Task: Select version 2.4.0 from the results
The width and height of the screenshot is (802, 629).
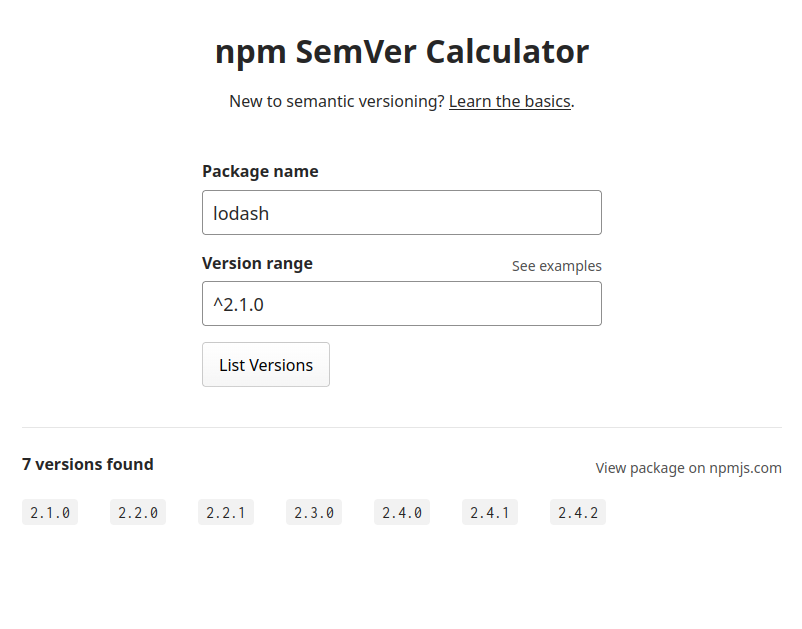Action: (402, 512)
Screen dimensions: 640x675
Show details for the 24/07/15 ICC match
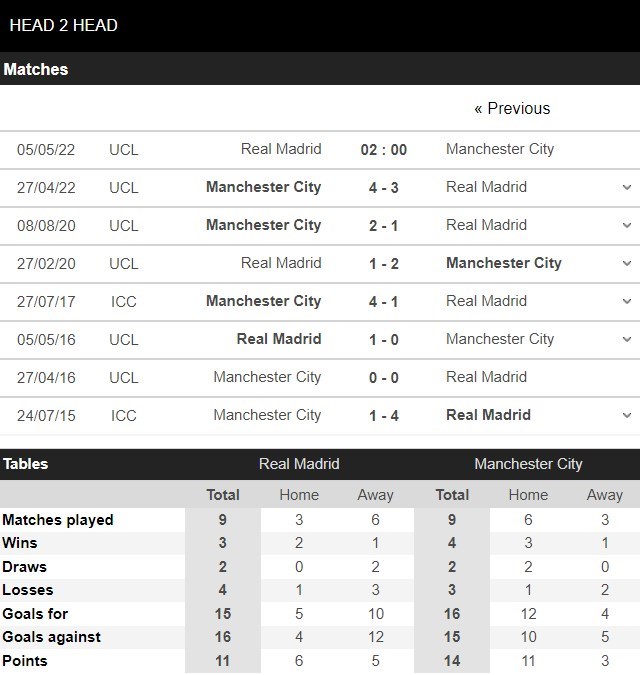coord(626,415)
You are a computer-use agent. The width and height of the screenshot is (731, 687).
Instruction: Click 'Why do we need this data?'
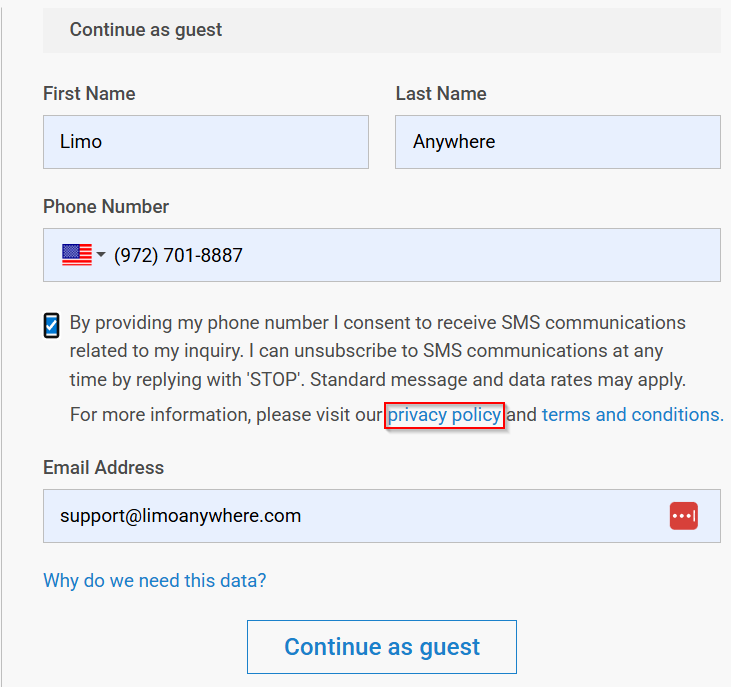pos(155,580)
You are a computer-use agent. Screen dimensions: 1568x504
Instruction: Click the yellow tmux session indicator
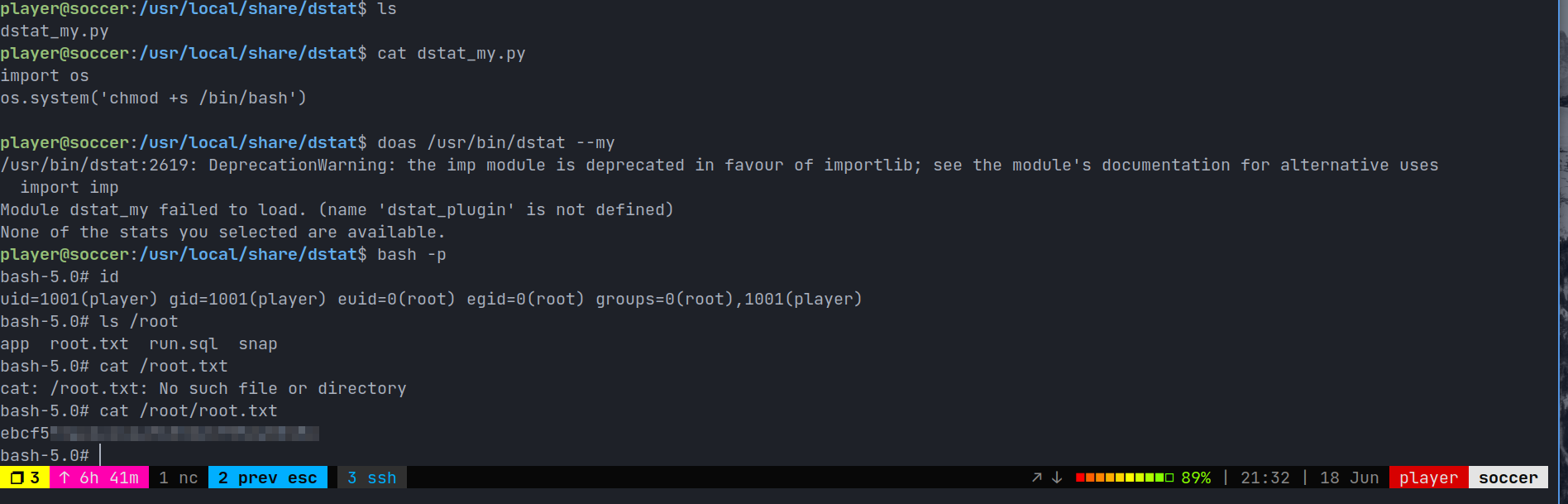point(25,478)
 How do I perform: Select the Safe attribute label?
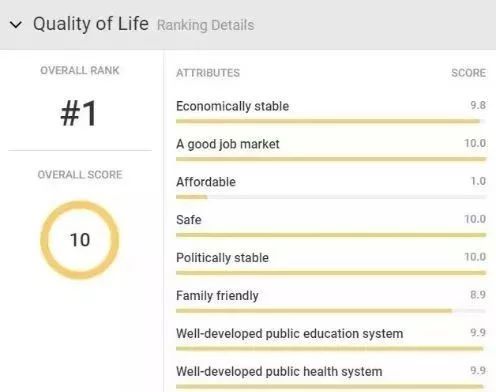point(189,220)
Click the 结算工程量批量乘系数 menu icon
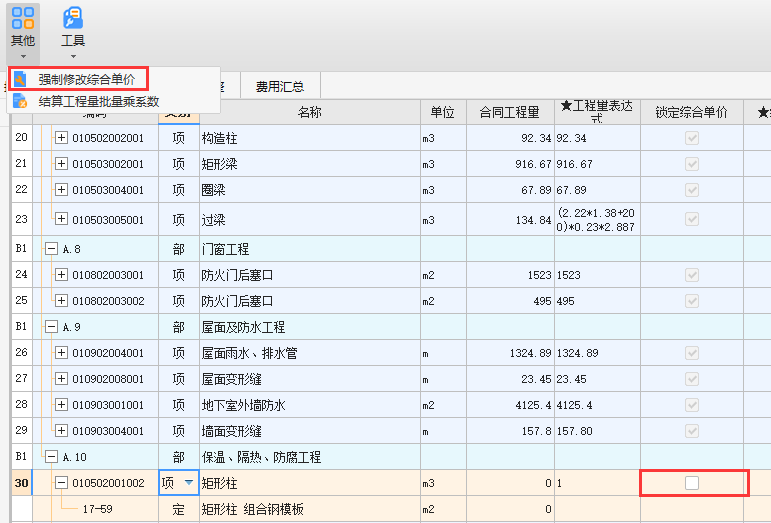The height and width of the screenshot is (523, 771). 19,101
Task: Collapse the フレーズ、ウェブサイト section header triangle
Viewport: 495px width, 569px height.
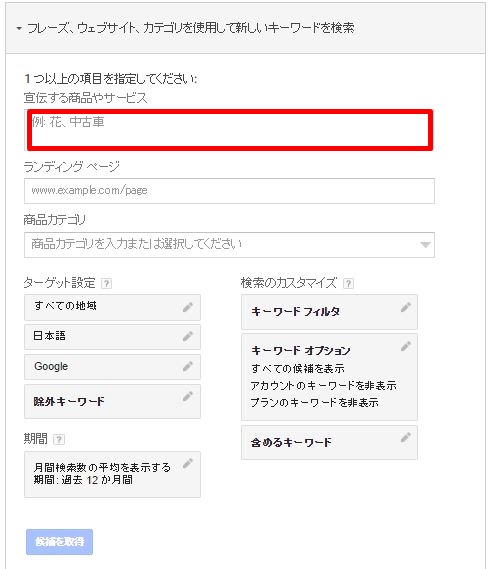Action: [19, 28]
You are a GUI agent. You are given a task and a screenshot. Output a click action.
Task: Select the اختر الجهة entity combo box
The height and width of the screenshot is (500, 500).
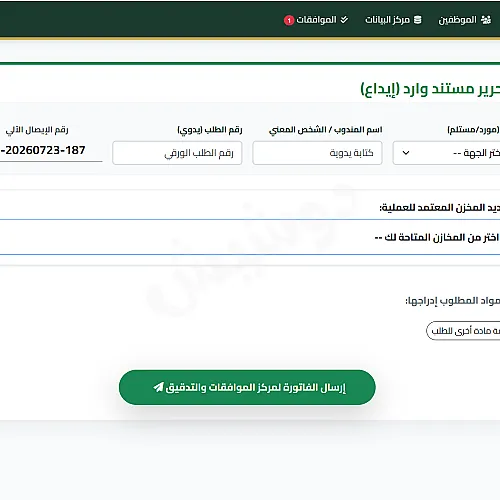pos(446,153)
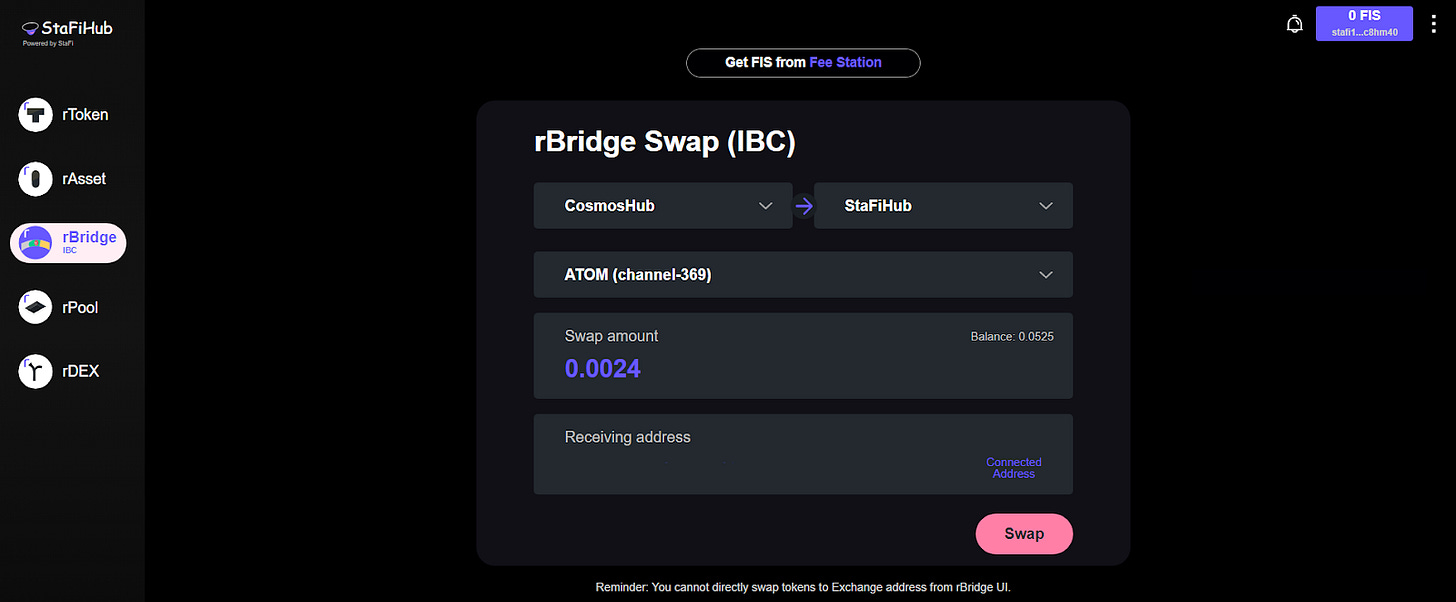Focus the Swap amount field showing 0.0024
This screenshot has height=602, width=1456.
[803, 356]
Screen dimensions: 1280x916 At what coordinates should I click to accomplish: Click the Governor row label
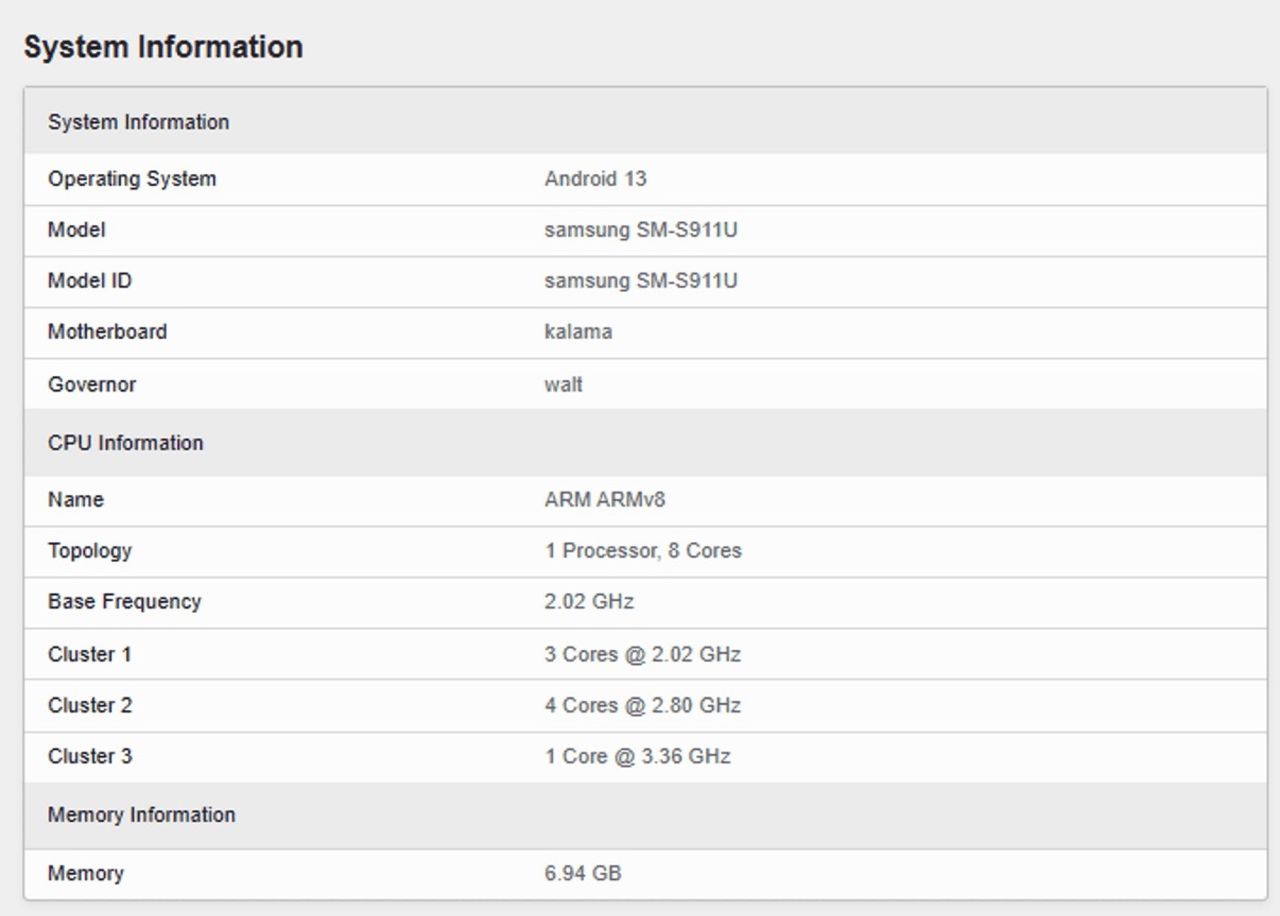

◇ ◇ ◇ ◇

## [WORK TO COMPLETE]
Restate the lines of the records exactly, starting at the first and stopping after the line with "Task: Select the اختر الجهة entity combo box". Leave out any picture.

## [RESPONSE AREA]
Task: Select version 2.4.0 from the results
The width and height of the screenshot is (802, 629).
Action: (402, 512)
Screen dimensions: 640x675
Show details for the 24/07/15 ICC match
coord(626,415)
You are a computer-use agent. The width and height of the screenshot is (731, 687).
Instruction: Click 'Why do we need this data?'
pos(155,580)
You are a computer-use agent. Screen dimensions: 1568x504
Instruction: Click the yellow tmux session indicator
point(25,478)
 How do I perform: Select the Safe attribute label?
point(189,220)
Click the 结算工程量批量乘系数 menu icon
The height and width of the screenshot is (523, 771). 19,101
Task: Collapse the フレーズ、ウェブサイト section header triangle
Viewport: 495px width, 569px height.
Action: [19, 28]
You are a GUI agent. You are given a task and a screenshot. Output a click action.
Task: Select the اختر الجهة entity combo box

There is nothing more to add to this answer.